Sinkhole conditions differ a great deal. Some have steep, naked gypsum sides; others have reeds and grasses that grow right up to the water’s edge. In some sinkholes, the water is so saline that it supports red and green algae blooms. Other sinkholes are saltier than seawater and invite species of dragonflies and damselflies usually found in estuaries, although the nearest seashore is a thousand miles away. The unique blend of conditions in each sinkhole creates entirely different ecosystems, even though one sinkhole may be only ten feet from another. As a result, each sinkhole, Gaines explained, seems to have its own special array of Odonata, and some species breed only in a single sinkhole. (Sinkholes also host the only known populations of certain other animal species, such as the last genetically pure species of the extraordinarily salt-tolerant Pecos pupfish and certain springsnails and amphipods.) "It’s a natural outdoor laboratory," Gaines said.

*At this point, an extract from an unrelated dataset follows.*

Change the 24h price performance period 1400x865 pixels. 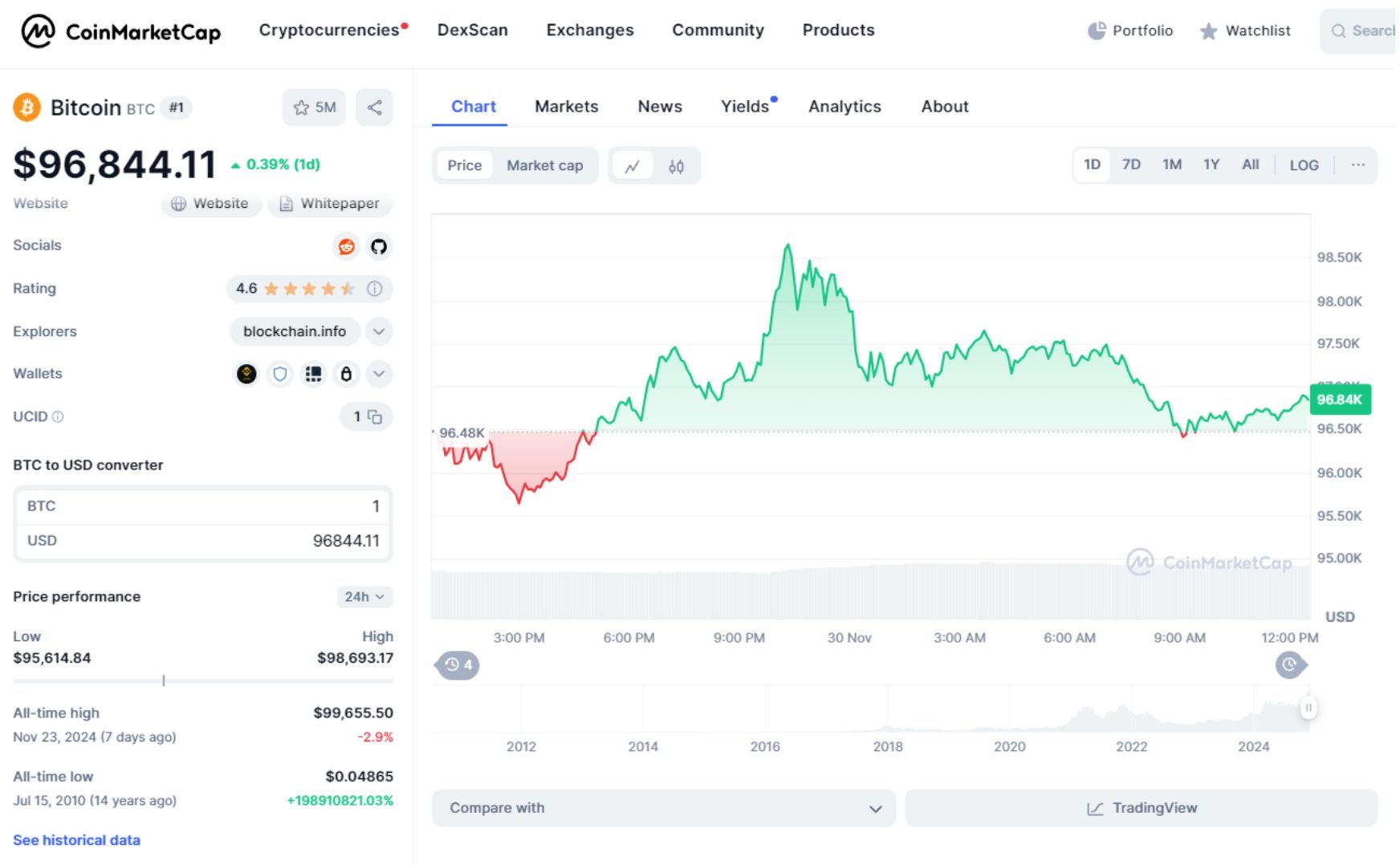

She keeps track of this confusing and colorful aerial menagerie with a little biological sleuthing. Gaines regularly places little ladders of wire mesh leading from the edge of sinkholes into the water. Because Odonata leave their larval casing on the ladder as they crawl out, she can identify which species breed in the Bitter Lake sinkholes and which migrate here after breeding elsewhere.
Nearby Roswell may be a mecca for UFOs, but the dedicated scientists here at Bitter Lake have a pretty good handle on what’s flying around. Already, I can spot the fluttering flight of the desert whitetail (Libellula subornata) and the bright red body of the flame skimmer (L. saturata). I was struck by how much these Odonata folk sounded like bird-watchers, singing out the name of a dragonfly they see whizzing by for but an instant. Indeed, the common names of these creatures are just as exciting as bird names—or more so.
After all, where’s the poetry in spotting a crow or a snipe? But imagine spotting an Eastern amberwing, a seaside dragonlet or a Halloween pennant during a single outing at your neighborhood pond. And if your life list included the Comanche skimmer, the desert forktail and the black saddle bags, wouldn’t your chest swell with pride?